Dataset entries.
==================================================

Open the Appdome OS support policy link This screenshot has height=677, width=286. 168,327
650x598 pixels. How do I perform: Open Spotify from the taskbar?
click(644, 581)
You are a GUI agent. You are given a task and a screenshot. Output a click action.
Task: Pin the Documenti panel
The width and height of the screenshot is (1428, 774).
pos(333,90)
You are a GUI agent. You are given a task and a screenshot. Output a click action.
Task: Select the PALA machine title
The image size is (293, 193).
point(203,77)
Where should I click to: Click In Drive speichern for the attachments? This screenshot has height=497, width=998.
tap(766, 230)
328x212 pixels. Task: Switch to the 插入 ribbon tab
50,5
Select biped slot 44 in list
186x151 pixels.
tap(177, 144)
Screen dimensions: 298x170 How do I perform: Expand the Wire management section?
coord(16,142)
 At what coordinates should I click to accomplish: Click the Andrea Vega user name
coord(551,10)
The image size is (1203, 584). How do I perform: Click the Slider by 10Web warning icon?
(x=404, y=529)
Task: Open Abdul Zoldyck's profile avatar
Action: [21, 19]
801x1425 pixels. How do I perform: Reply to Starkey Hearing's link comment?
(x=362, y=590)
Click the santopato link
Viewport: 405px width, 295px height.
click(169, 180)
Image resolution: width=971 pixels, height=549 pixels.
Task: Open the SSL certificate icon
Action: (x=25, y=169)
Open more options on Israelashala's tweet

==================================================

Task requirements. Reproduce each line of the entries above from the one containing "The image size is (1203, 584)." through the last, exactly, and no other line.

Task output.
The image size is (1203, 584). How do I perform: Click the Slider by 10Web warning icon?
(x=404, y=529)
Task: Open Abdul Zoldyck's profile avatar
Action: [21, 19]
801x1425 pixels. How do I perform: Reply to Starkey Hearing's link comment?
(x=362, y=590)
Click the santopato link
Viewport: 405px width, 295px height.
click(169, 180)
Image resolution: width=971 pixels, height=549 pixels.
Task: Open the SSL certificate icon
Action: (x=25, y=169)
Open more options on Israelashala's tweet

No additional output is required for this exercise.